Bartoli Orlandini, EricPeruvian police on Wednesday arrested an international fugitive wanted in the United States for defrauding hundreds of investors, including retirees, out of millions of dollars.

Eric Bartoli, a 59-year-old Peruvian-American citizen, was arrested in Lima’s seaside district of Chorrillos, after more than a decade on the run. He was wanted by the Federal Bureau of Investigation for allegedly running a large scale Ponzi scheme in the late 1990s.

Bartoli, born in Lansing, Michigan, had set up an Ohio-based company, Cyprus Funds Inc., to allegedly sell certificates of deposit and unregistered mutual funds, according to a statement issued by the U.S. Embassy in Lima. The company raised about $65 million from approximately 800 investors in the Unites States and Latin America.
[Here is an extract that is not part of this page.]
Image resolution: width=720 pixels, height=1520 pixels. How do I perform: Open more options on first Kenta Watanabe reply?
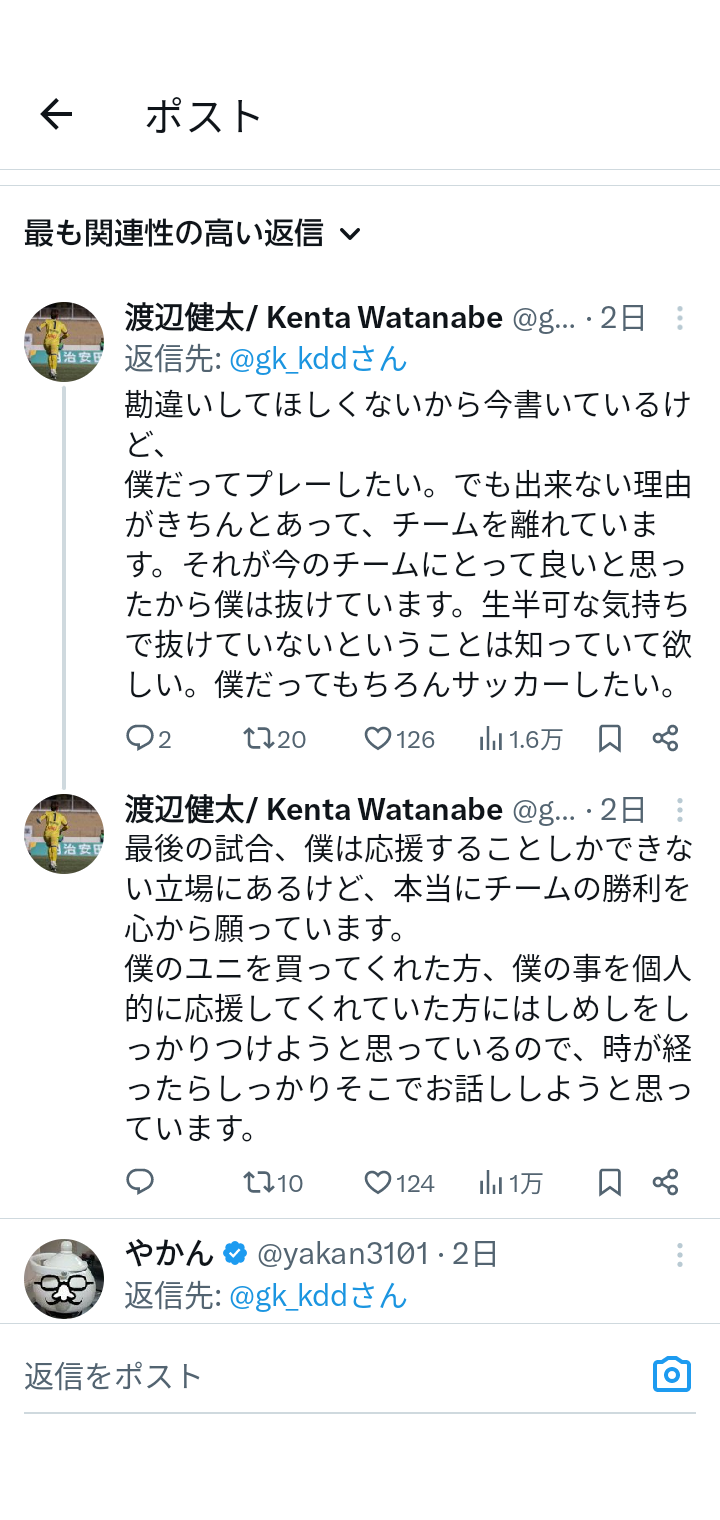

The U.S. Securities and Exchange Commission sued Bartoli in 1999, a $49 million civil judgement for selling phony mutual funds, trusts and certificates of deposit. However, he never showed up to hearings and fled Ohio. Ten years ago, a district court in Ohio charged Bartoli with conspiracy, securities fraud, sale of unregistered securities, wire fraud, mail fraud, money laundering and attempted income tax evasion.

“We hope that the long awaited prosecution of Bartoli will provide some satisfaction to the many individuals he defrauded,” said Stephen Anthony, a special agent at the FBI’s Cleveland office.

According to the head of the fiscal police in Lima, Col. Oscar Llactas, Bartoli also faces charges in Peru for money laundering. Police said Bartoli has documents for three nationalities — Peruvian, American and Argentinian— and multiple identities, including Enrico Adams, Steve Betts and Enrico Orlandini (his maternal surname).

In 2008 a report by AgenciaPeru, focusing on corruption at Lima’s Jorge Chavez international airport, indicated that Bartoli had been allowed by airport immigration authorities in March 2008 to travel to Argentina from Lima, despite a still-valid court order dating back to 2005 prohibiting his exit from Peru because of “family assistance” that he had failed to pay.    At the time, according to the news report, Bartoli owned some nine real estate and mining companies in Peru and lived in the upscale district of Monterrico.